His early novels, including The Trap, his first published novel, focus on South African themes. His later works have been various in kind: they include works of fantasy and fictional treatments of historical episodes, as well as memoirs, critical essays, and travel books. Among the awards and prizes he has received are the John Llewellyn Rhys Prize 1959 (A Long Way from London and Other Stories); Somerset Maugham Award 1964 (Time of Arrival and Other Essays); The Jewish Chronicle Award 1977 (The Confessions of Josef Baisz); the J. R. Ackerley Prize for Autobiography 1986 (Time and Time Again). In 2000 he edited and translated from the Dutch Een mond vol Glas by Henk van Woerden, an imaginative re-creation of the circumstances leading to the assassination of the South African president Dr Hendrik Verwoerd, in the country's House of Assembly.

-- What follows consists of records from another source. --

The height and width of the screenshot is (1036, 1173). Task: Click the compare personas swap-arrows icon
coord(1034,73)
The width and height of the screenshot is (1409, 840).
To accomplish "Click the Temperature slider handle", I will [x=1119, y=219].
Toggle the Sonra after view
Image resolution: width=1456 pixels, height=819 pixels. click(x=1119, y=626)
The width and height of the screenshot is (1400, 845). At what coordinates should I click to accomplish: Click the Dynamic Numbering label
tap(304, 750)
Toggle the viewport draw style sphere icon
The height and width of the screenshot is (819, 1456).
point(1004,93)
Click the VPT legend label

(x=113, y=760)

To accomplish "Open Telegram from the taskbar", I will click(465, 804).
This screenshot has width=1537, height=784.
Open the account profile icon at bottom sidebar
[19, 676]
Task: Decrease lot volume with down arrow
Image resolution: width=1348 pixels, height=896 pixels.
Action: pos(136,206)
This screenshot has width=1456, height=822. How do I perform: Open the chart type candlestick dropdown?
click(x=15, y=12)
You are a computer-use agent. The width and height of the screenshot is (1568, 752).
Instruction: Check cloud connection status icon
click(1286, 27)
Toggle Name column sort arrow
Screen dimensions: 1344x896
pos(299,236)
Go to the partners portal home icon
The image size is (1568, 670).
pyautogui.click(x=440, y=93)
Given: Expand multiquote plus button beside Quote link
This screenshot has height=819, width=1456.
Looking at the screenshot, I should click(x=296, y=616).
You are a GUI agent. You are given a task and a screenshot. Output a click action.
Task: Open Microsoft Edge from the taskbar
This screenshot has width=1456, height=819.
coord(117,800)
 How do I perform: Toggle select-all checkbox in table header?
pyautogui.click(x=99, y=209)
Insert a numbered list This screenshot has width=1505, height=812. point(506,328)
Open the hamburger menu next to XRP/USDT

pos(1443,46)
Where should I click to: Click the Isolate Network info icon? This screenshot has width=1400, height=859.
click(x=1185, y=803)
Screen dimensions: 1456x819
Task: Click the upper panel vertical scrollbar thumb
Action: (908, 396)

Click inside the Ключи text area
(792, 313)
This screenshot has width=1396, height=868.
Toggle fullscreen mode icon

His 2005 novel All For Love was long listed for the Man Booker Prize.


Dan Jacobson received an Honorary D. Litt. from the University of the Witwatersrand, Johannesburg, and on retirement from his position at University College London was elected a Fellow of the college. He was elected a Fellow of the Royal Society of Literature in 2007.[1]


Collections of his papers can be found at the Harry Ransom Humanities Research Center, Austin, Texas; Oxford University, England; and, in South Africa, at Witwatersrand University Library, Johannesburg, the National English Literary Museum, Grahamstown, and the Africana Library, Kimberley. He died in London on 12 June 2014.[2]


Cited in others' works[edit]

At the conclusion of his book Austerlitz, W. G. Sebald has his anonymous narrator take from his rucksack a copy of Dan Jacobson's Heshel's Kingdom (1998), the account of Jacobson's journey in the 1990s to Lithuania in search of traces of his grandfather Heshel's world. The orthodox rabbi Heshel Melamed's sudden death in 1919 had provided an opportunity for his widow and nine children to leave Lithuania for South Africa, which, in light of events two decades later, ironically, had been a gift of life. "On his travels in Lithuania Jacobson finds scarcely any trace of his forebears, only signs everywhere of the annihilation from which Heshel's weak heart had preserved his immediate family when it stopped beating."[3]


  1. ^ "Royal Society of Literature All Fellows". Royal Society of Literature. Archived from the original on 5 March 2010. Retrieved 9 August 2010.
  2. ^ "Dan Jacobson obituary". The Guardian. 16 June 2014.
  3. ^ Sebald, W.G. Austerlitz [2011:414] Penguin Books.